BRIEF: For each entry, restate it word for word while omitting any image it holds.

(Stored items)
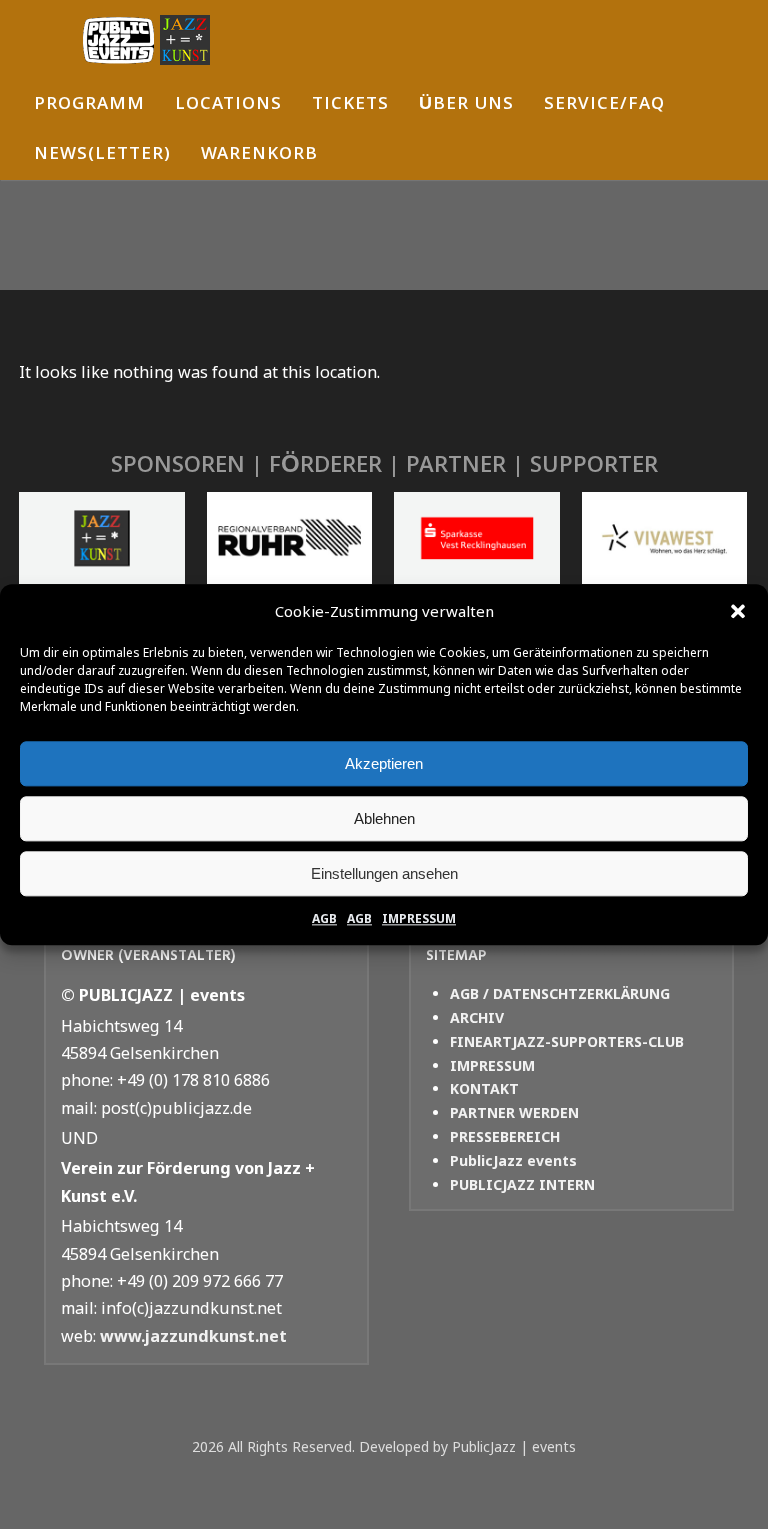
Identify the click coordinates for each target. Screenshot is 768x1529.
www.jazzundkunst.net (193, 1336)
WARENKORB (259, 155)
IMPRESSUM (419, 918)
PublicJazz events (513, 1160)
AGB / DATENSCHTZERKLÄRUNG (560, 993)
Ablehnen (384, 818)
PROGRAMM (89, 105)
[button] (738, 612)
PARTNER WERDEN (514, 1112)
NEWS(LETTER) (102, 155)
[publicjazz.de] (146, 40)
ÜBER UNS (466, 105)
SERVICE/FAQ (604, 105)
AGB (324, 918)
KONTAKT (484, 1088)
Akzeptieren (384, 763)
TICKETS (350, 105)
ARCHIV (477, 1017)
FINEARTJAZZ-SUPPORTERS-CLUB (567, 1041)
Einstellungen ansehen (384, 873)
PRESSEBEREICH (505, 1136)
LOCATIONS (228, 105)
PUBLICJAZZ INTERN (522, 1184)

RESULT OF THE TASK:
Identify the click coordinates for each target. Screenshot is 768x1529.
www.jazzundkunst.net (193, 1336)
WARENKORB (259, 155)
IMPRESSUM (419, 918)
PublicJazz events (513, 1160)
AGB / DATENSCHTZERKLÄRUNG (560, 993)
Ablehnen (384, 818)
PROGRAMM (89, 105)
[button] (738, 612)
PARTNER WERDEN (514, 1112)
NEWS(LETTER) (102, 155)
[publicjazz.de] (146, 40)
ÜBER UNS (466, 105)
SERVICE/FAQ (604, 105)
AGB (324, 918)
KONTAKT (484, 1088)
Akzeptieren (384, 763)
TICKETS (350, 105)
ARCHIV (477, 1017)
FINEARTJAZZ-SUPPORTERS-CLUB (567, 1041)
Einstellungen ansehen (384, 873)
PRESSEBEREICH (505, 1136)
LOCATIONS (228, 105)
PUBLICJAZZ INTERN (522, 1184)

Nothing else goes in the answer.